Why did this particle mysteriously disintegrate?
Scientists have proposed a new kind of subatomic particle to explain another particle’s mysterious disintegration. The kaon, a special case of meson particle, is made of one quark and one antiquark. All are part of the overall family called hadrons. When kaon particles decay, a very rare few undergo a change that has baffled scientists. Can it be explained by existing physics at all?
Many mesons were discovered because they themselves are the results of decay of other materials, and in turn, they decay into different particles like types of protons and neutrinos. Each meson has a set of possible decay outcomes, and scientists have only recently begun to fully probe and explore the full range of what these possibilities are.

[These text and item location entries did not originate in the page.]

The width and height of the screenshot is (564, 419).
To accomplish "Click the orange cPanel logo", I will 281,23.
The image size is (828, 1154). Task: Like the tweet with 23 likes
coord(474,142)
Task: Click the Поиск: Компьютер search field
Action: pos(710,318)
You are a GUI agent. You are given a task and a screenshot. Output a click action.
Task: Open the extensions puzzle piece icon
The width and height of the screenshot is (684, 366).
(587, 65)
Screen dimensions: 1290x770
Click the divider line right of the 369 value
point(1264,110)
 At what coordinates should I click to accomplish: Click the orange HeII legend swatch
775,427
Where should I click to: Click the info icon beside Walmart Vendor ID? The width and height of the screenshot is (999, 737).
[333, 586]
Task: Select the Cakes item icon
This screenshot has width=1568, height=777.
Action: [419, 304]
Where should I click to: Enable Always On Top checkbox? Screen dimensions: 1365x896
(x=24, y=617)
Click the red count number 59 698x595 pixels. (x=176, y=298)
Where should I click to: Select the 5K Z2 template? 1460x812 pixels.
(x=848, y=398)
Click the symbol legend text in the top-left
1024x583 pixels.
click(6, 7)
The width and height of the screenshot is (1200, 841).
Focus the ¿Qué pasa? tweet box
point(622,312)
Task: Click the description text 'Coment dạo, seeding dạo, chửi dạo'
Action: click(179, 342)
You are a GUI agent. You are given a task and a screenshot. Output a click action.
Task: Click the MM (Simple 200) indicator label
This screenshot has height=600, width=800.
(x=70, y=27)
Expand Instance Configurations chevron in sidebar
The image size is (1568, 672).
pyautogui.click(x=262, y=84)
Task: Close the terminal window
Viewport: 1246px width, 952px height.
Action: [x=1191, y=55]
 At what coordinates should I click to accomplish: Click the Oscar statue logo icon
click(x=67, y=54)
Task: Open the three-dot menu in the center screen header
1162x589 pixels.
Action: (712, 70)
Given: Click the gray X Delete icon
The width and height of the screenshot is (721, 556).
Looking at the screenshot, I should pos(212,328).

And since scientists invent and fine-tune better observation tools all the time, we live in a very particular golden age of discovery of meson decay outcomes.
If this kaon decay (de-kaon?) is validated, it represents something new in physics. The style of decay could indicate a new kind of particle altogether, or a new physical force at work to make the novel decay. The idea of “new physics” sounds either scary or outlandish depending on your outlook, but in the current explosive age of observation of quantum phenomena and subatomic particles, it’s not uncommon for researchers to wonder if what they see represents something previously unheard.
Kaons have several known common ways of decaying, but the one in this paper is so rare that scientists weren’t sure it existed before now. Their model predicted they’d see less than a quarter of one instance of this decay in their sample—not four, which is a veritable fortune by comparison. What does it mean to see so many more instances?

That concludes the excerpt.